Task requirements – Please copy exactly the part of the records below that opens with the line containing "Where should I click to: Click" and closes with the line containing "Where should I click to: Open", leaving out any pictures.

Task material –
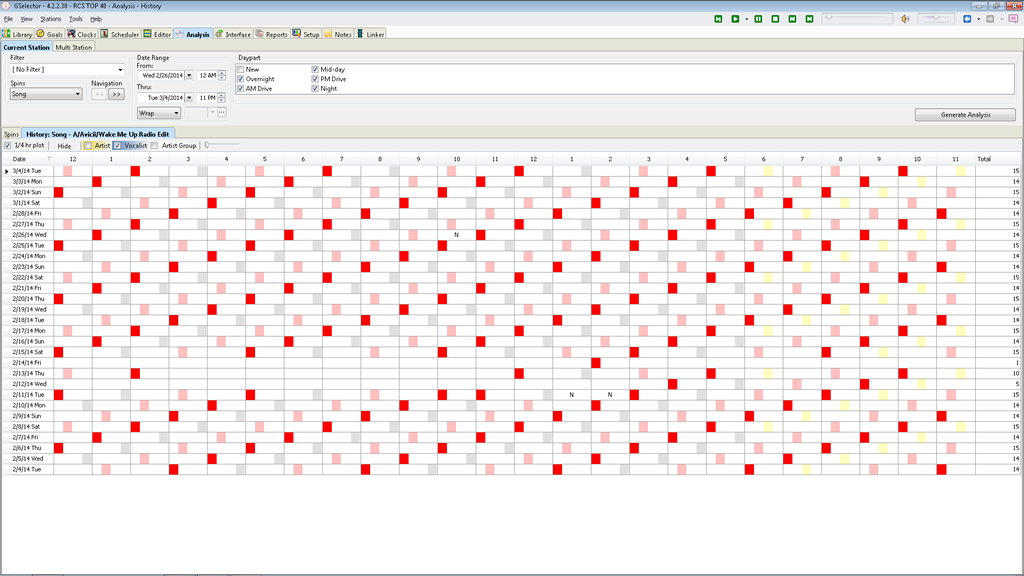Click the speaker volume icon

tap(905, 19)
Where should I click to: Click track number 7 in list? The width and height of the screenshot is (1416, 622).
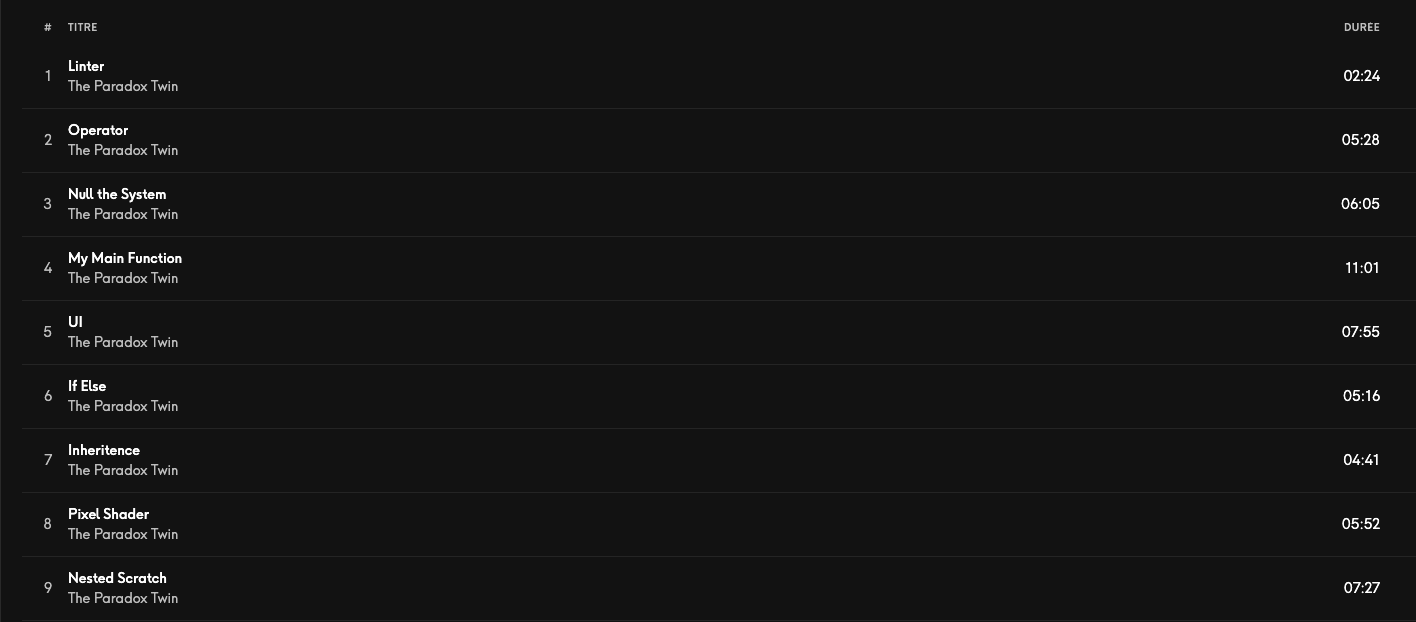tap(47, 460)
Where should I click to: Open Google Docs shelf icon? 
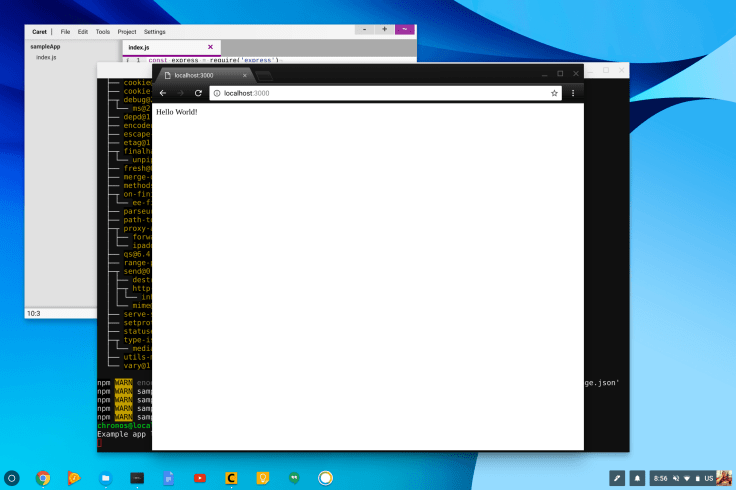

...

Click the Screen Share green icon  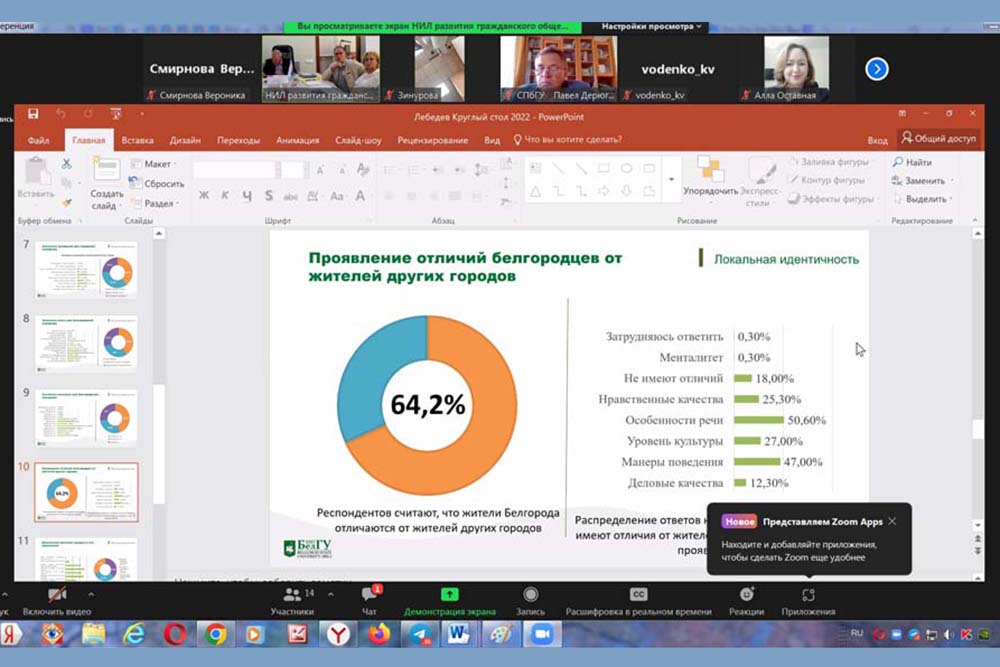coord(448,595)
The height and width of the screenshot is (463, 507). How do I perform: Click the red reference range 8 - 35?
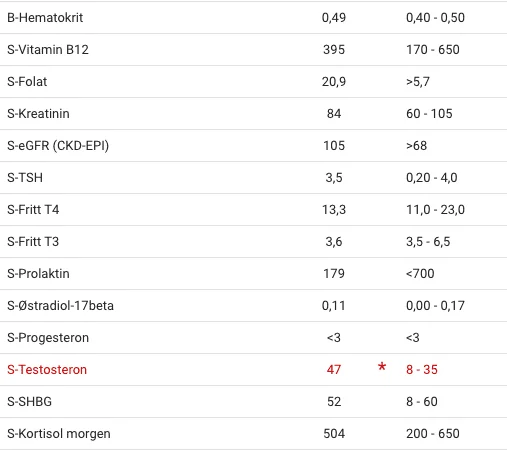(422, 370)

--

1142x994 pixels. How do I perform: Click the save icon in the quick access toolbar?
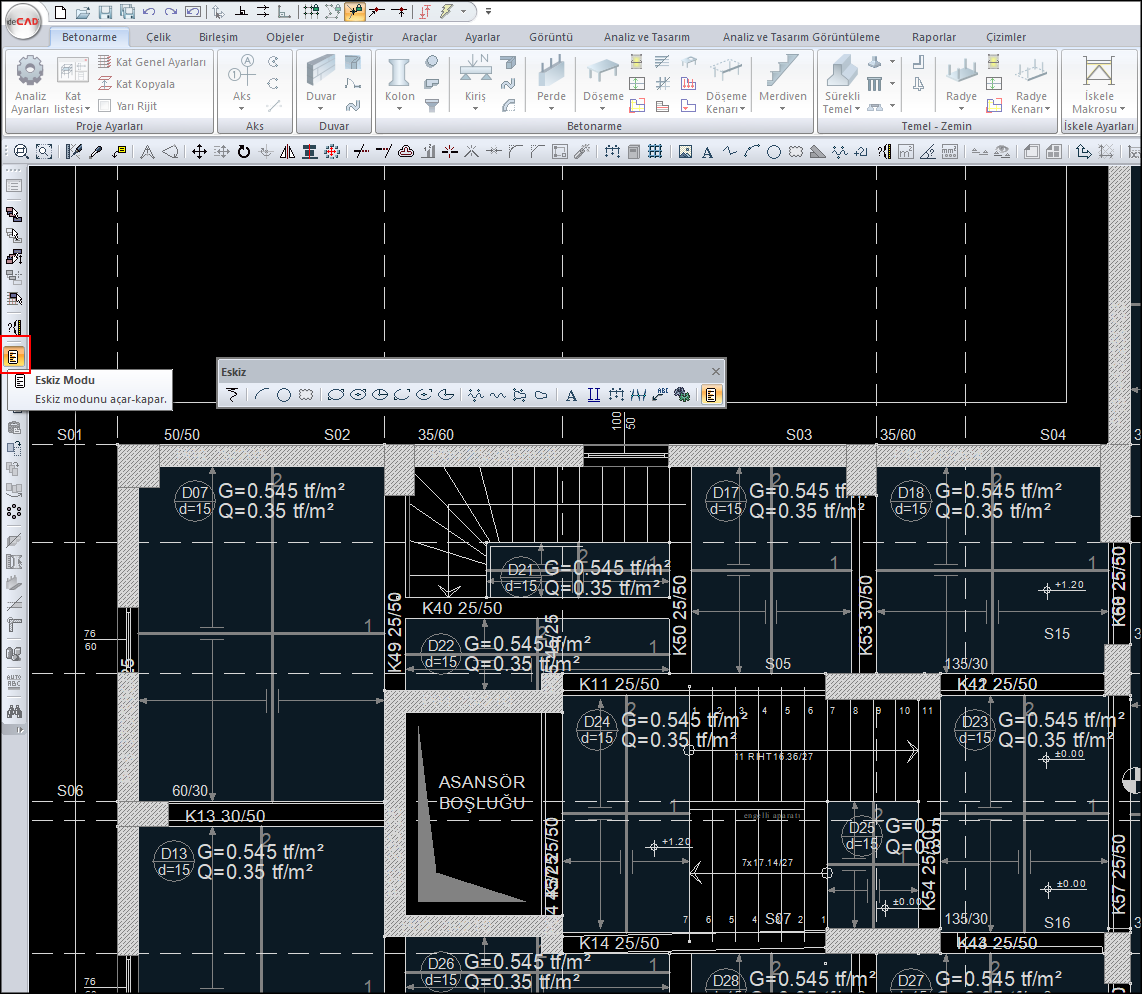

Response to this exercise –
Where should I click to: Click track number 7 in list? The width and height of the screenshot is (1416, 622).
tap(47, 460)
Where should I click to: Open Google Docs shelf icon? 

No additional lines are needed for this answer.